+++ PROVIDED RECORDS

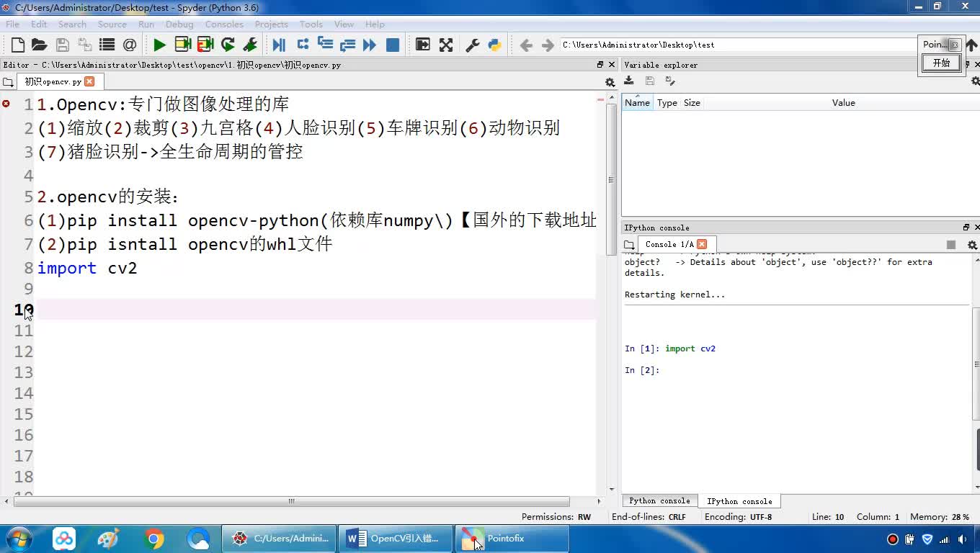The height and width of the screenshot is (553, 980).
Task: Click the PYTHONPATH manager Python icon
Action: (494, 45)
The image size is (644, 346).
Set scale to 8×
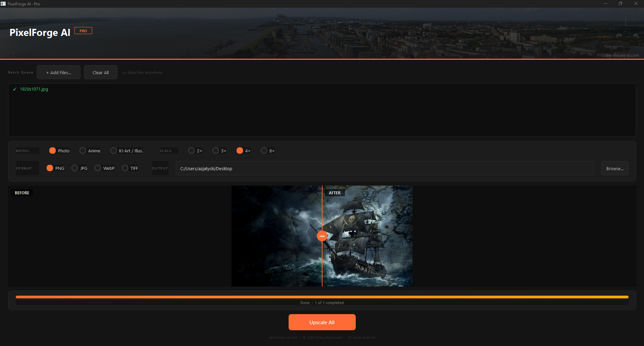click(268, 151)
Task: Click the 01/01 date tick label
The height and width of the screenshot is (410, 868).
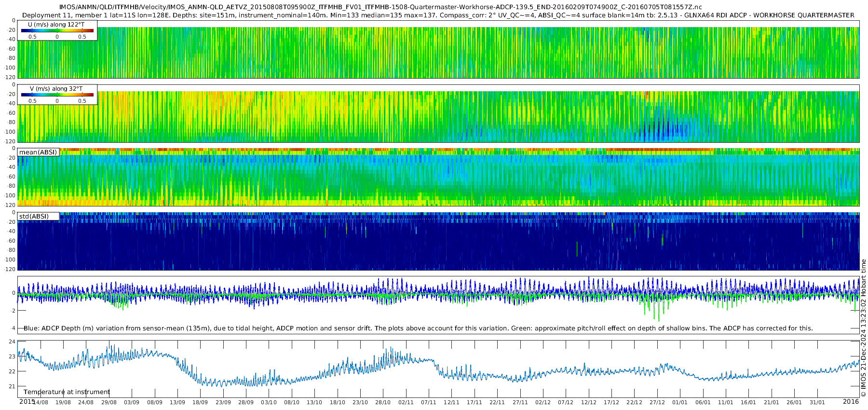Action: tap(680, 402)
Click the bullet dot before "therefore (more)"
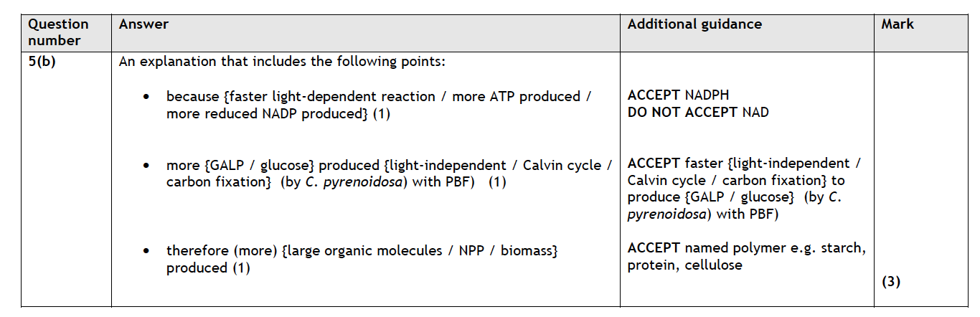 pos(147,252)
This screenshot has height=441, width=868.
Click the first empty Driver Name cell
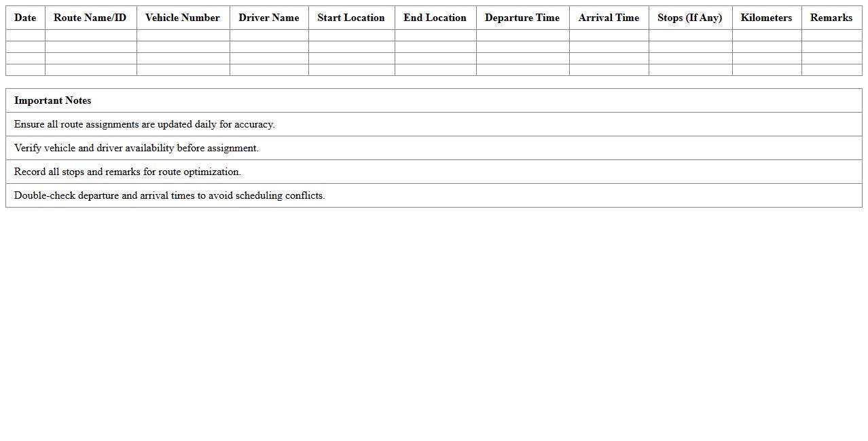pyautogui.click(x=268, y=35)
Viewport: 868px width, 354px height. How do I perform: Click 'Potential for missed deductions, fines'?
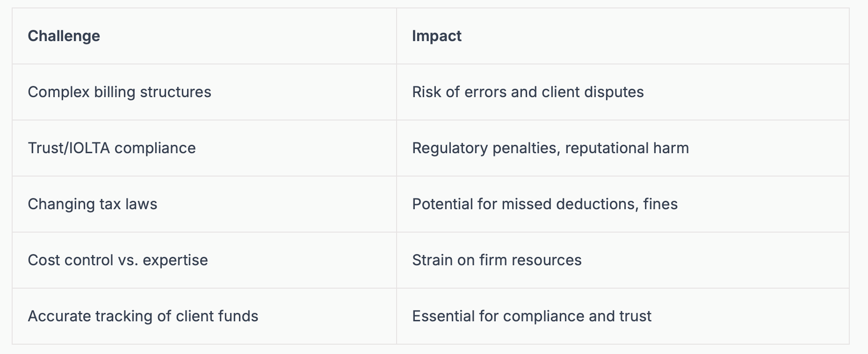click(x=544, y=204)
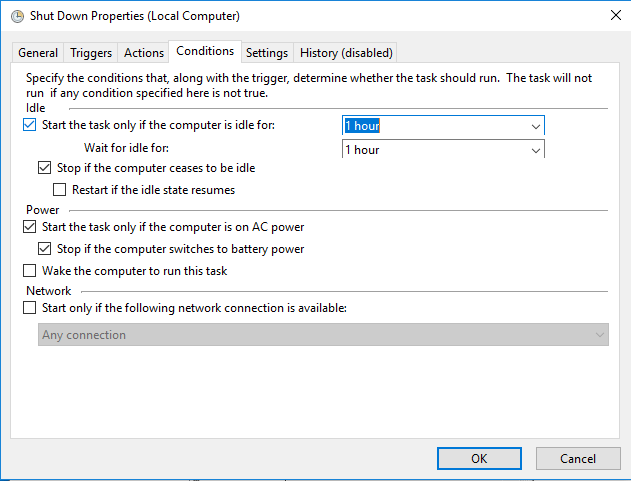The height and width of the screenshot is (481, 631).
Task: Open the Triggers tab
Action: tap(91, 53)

++++++

▶ _HOW TO COMPLETE THIS TASK_:
The answer must be the lines above from the line that contains "Click the first empty Driver Name cell" to the final line of the data, word for word, with no pictures.

▶ _ANSWER TO THIS EXERCISE_:
Click the first empty Driver Name cell
pyautogui.click(x=268, y=35)
Viewport: 868px width, 354px height. How do I perform: Click 'Potential for missed deductions, fines'?
click(x=544, y=204)
The height and width of the screenshot is (481, 631).
Task: Open the Triggers tab
Action: tap(91, 53)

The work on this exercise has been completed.